HOUSE OF REPRESENTATIVES.

SIXTY-SEVENTH CONGRESS.

ANDREW J. VOLSTEAD, Minnesota, Chairman. GEORGE S. GRAHAM, Pennsylvania.

ROBERT Y. THOMAS, JR., Kentucky. L. C. DYER, Missouri.

HATTON W. SUMNERS, Texas. JOSEPH WALSH, Massachusetts.

ANDREW J. MONTAGUE, Virginia. C. FRANK REAVIS, Nebraska.

JAMES W. WISE, Georgia. DAVID G. CLASSON, Wisconsin.

JOHN N. TILLMAN, Arkansas. W. D. BOIES. Iowa.

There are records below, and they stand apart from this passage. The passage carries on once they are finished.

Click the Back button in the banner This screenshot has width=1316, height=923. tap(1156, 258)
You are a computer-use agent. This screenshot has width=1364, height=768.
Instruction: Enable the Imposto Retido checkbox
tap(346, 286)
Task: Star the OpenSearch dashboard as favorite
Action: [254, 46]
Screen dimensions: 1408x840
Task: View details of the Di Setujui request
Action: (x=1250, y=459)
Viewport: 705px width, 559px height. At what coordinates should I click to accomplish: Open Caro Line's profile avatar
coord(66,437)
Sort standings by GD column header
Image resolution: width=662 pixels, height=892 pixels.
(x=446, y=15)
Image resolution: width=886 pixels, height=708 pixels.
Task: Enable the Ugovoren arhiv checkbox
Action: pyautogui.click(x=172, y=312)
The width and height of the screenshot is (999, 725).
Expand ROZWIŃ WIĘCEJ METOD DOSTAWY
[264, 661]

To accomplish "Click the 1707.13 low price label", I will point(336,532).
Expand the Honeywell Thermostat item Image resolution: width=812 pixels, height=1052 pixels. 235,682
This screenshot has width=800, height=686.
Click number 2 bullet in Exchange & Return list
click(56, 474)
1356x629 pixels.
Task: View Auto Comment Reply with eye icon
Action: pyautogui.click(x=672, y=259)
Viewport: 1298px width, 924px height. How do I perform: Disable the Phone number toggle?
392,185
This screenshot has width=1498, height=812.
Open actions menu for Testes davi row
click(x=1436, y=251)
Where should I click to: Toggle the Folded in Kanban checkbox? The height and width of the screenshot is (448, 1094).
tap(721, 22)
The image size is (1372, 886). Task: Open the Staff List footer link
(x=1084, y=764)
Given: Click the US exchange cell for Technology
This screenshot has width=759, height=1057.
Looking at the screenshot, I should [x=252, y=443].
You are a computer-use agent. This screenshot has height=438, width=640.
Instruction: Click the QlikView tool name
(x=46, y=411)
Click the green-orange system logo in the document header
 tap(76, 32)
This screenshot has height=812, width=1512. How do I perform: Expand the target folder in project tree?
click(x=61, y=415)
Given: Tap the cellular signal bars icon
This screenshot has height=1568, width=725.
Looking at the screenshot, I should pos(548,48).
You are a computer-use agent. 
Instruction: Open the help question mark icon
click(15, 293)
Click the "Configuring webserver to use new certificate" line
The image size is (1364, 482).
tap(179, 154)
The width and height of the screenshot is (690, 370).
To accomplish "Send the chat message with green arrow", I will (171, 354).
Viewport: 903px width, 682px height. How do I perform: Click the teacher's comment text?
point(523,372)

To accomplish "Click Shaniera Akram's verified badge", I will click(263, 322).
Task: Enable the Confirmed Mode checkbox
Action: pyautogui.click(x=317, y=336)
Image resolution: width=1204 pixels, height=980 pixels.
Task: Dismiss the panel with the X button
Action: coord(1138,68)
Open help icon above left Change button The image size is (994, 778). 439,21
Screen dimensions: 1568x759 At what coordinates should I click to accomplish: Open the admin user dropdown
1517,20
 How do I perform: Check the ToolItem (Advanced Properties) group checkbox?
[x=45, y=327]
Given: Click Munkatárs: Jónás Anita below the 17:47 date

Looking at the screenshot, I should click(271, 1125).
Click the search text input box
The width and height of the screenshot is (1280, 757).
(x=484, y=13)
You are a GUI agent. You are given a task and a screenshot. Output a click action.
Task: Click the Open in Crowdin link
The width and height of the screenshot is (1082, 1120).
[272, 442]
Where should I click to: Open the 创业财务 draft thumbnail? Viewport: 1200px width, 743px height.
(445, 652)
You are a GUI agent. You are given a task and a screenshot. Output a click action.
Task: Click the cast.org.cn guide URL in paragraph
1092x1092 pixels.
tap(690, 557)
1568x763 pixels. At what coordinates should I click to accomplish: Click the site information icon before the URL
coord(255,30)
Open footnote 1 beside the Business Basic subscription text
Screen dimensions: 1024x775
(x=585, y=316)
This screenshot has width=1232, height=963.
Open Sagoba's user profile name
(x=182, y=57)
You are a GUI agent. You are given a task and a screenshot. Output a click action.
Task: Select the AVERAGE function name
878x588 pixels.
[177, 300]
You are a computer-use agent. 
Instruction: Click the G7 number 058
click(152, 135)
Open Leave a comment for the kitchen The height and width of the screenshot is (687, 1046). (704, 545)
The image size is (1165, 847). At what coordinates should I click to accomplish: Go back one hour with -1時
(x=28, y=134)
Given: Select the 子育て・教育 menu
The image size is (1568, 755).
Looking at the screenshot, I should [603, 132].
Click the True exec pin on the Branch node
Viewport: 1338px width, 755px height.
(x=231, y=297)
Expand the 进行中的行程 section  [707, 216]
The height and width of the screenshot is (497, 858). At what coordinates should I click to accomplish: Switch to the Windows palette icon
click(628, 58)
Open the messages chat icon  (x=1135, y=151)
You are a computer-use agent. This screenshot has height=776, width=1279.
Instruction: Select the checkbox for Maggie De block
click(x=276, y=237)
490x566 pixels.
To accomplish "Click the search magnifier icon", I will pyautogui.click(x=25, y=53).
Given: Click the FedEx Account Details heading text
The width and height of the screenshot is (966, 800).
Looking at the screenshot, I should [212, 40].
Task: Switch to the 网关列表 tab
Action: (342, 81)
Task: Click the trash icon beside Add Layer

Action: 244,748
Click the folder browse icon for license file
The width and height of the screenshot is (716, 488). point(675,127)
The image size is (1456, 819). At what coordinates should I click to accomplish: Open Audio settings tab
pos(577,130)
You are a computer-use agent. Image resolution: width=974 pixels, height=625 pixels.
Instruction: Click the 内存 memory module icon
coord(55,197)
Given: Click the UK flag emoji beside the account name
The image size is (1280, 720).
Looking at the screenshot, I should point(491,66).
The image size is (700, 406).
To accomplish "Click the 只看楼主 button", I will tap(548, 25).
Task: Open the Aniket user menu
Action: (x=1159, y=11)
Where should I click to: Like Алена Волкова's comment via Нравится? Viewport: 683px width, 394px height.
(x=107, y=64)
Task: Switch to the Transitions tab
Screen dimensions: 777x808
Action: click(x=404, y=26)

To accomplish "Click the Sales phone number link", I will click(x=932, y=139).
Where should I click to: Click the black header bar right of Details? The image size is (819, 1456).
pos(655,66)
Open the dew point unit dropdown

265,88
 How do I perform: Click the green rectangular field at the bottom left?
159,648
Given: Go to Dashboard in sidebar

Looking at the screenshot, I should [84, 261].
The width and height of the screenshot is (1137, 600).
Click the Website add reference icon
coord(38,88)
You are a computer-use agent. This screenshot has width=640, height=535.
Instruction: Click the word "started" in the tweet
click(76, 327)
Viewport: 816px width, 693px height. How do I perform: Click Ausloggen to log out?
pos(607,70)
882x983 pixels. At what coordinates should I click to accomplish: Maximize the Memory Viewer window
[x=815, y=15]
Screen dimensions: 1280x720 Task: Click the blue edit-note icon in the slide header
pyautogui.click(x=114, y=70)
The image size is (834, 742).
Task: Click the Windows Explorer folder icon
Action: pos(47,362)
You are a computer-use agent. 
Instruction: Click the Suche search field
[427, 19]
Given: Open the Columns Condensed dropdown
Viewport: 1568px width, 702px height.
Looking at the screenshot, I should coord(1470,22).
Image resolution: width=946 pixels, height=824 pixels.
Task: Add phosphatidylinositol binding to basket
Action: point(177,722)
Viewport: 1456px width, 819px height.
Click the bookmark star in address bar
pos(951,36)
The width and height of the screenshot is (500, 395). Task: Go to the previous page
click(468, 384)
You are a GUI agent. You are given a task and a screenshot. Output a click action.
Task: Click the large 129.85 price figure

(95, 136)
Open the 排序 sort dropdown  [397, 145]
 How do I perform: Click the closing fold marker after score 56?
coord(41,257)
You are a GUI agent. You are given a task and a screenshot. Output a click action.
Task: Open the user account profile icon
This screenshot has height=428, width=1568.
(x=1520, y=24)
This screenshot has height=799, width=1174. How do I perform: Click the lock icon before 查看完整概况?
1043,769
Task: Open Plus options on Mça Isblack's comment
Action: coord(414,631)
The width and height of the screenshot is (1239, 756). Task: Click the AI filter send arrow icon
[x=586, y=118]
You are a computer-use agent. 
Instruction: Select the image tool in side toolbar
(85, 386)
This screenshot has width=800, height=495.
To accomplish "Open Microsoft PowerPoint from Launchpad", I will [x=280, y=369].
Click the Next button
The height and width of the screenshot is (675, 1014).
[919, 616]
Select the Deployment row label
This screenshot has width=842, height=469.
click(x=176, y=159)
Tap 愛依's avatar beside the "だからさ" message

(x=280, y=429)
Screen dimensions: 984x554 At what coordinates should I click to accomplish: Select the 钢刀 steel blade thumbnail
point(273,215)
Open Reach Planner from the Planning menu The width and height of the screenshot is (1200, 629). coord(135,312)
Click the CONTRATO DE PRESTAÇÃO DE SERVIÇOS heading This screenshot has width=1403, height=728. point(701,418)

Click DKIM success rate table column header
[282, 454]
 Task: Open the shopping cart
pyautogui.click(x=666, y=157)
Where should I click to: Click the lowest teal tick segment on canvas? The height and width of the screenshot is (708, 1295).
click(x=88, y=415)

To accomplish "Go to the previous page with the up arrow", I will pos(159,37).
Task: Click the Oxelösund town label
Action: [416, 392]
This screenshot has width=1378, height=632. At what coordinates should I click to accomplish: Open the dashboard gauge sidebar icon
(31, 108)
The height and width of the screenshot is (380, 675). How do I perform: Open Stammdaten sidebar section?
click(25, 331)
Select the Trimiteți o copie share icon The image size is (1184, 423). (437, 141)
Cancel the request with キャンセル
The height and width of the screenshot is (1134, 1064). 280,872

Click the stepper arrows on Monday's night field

FRED H. DOMINICK, South Carolina.
CHARLES A. CHRISTOPHERSON, South Dakota.
RICHARD YATES, Illinois.
WELLS GOODYKOONTZ, West Virginia.
IRA G. HERSEY, Maine.
WALTER M. CHANDLER, New York.
ISRAEL M. FOSTER, Ohio.
EARL C. MICHENER, Michigan.
ANDREW J. HICKEY, Indiana.

G. S. JAMESON, Clerk,
W. N. STREETER, Assistant Olerk.

CONSTITUTIONALITY OF A FEDERAL ANTILYNCHING LAW.

SERIAL 10 - PART 2.

COMMITTEE ON THE JUDICIARY,
HOUSE OF REPRESENTATIVES,

Wednesday, July 20, 1921.
The committee this day met, Hon. Andrew J. Volstead (chairman)
presiding.
STATEMENT OF MR. G. D. GOFF, THE ASSISTANT TO THE ATTOR-

NEY GENERAL OF THE UNITED STATES.

Mr. GoFF. Mr. Chairman and gentlemen of the Judiciary Committee, I have been asked, as a representative of the Department of Justice, to come before your committee and discuss the constitutionality of House bill 13, which is a bill to insure to persons within the jurisdiction of every State the equal protection of the laws, and to punish the crime of lynching.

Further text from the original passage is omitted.